Induction brazing of radiator

Induction brazing of radiator

  Abstract: This article proposes a high-frequency induction brazing method for radiators for single-tube pressing plates in automotive air-conditioning accessories. In addition, the process flow and operation method are proposed to improve the existing production process and solve the problem that the aluminum radiator is difficult to perform induction brazing.

Keywords: high frequency induction brazing, heat sink, aluminum high frequency induction brazing process

1. Overview of high frequency induction brazing of radiator

1.1 Overview of high frequency induction brazing

  High-frequency induction brazing: The welding seam is heated to the melting temperature of the alloy solder by heating, but the metal being welded at this time still has not reached the melting temperature, and the low melting point alloy bonds the two metals together through strong surface tension After cooling, a solid weld is formed. The parts of the same or different materials can be welded together, the material saving effect is remarkable, and various needs can be met. Suitable for welding various magnetic materials such as steel, copper, aluminum, nickel, and special alloys. High-frequency local welding has high strength, no deformation, and comprehensive mechanical properties are better than other welding.

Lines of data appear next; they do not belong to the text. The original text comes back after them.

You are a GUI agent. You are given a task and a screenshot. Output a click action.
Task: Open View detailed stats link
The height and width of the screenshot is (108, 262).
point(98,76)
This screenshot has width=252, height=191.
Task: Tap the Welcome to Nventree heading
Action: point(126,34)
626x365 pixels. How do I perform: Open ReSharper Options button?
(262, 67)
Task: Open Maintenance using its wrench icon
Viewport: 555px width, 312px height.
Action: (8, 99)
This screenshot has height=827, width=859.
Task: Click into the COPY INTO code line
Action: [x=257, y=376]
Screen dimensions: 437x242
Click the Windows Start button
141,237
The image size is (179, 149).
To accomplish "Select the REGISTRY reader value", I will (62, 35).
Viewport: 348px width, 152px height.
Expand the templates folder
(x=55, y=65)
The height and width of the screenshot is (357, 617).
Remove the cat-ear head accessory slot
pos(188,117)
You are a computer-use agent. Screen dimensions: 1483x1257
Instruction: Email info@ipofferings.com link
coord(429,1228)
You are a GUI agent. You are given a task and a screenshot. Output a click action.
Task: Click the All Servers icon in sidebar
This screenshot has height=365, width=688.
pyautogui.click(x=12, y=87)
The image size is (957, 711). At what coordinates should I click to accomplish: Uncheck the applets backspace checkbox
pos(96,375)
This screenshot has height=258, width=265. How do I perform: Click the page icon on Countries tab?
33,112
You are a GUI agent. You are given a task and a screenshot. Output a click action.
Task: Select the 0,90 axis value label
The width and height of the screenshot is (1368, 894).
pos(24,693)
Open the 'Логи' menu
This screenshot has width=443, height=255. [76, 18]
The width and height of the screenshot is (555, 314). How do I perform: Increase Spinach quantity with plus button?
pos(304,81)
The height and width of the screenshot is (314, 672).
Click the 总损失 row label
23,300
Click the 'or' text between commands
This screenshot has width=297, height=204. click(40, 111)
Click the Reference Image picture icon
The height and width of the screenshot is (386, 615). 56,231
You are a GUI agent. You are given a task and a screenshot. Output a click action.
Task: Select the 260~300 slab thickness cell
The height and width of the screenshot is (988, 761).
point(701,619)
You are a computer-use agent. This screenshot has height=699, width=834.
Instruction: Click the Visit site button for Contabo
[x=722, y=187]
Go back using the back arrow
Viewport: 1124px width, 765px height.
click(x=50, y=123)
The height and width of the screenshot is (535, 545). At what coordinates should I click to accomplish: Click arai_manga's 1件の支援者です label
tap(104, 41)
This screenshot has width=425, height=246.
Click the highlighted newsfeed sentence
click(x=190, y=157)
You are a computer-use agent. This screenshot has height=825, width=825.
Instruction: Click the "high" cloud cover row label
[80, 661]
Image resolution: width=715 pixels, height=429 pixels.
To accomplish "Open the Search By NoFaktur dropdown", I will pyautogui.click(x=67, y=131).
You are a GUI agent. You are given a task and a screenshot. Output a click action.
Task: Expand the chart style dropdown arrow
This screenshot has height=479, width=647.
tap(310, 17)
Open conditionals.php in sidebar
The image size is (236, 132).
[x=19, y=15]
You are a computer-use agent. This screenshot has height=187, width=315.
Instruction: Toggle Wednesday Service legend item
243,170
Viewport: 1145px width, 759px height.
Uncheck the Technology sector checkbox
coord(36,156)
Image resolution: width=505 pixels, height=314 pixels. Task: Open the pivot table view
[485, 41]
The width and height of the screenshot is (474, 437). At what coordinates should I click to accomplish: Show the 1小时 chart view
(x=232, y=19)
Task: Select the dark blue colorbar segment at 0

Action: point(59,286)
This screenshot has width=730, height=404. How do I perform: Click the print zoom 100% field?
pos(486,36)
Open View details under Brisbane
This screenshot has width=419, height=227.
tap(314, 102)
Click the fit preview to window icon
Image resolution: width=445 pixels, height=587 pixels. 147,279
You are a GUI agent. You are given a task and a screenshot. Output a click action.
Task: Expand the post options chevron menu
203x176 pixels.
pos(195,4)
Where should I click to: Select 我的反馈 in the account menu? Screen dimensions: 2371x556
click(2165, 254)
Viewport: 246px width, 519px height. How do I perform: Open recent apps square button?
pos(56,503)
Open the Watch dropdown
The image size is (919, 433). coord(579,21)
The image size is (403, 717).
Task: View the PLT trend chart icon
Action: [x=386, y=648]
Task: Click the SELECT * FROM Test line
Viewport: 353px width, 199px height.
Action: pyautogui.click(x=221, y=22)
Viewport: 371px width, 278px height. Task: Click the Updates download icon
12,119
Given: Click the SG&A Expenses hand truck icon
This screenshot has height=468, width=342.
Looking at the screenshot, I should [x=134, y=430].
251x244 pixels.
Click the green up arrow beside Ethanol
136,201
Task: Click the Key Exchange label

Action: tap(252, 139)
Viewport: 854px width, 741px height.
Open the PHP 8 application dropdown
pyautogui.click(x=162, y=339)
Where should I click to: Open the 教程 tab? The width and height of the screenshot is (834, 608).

  Shoulder brazing is one of many brazing methods. It does not use heat radiation to heat the metal, but uses the principle of electromagnetic induction to make the metal itself generate heat. This heating method has high energy utilization rate and rapid heating, and only uses electric energy, and has the characteristics of low energy consumption, low pollution, and low harm.

1.2 Overview of the radiator

  The radiator is a device that accelerates the heat dissipation of the heating element. There are two points to measure the quality of a radiator: heat dissipation and silence. A large number of integrated circuits are used in computer components. As we all know, high temperature is the "big enemy" of integrated circuits. High temperature will not only cause unstable operation of the system, shorten the service life, and may even burn out some parts. The heat that causes high temperatures does not come from outside the computer, but inside the computer, or inside the integrated circuit.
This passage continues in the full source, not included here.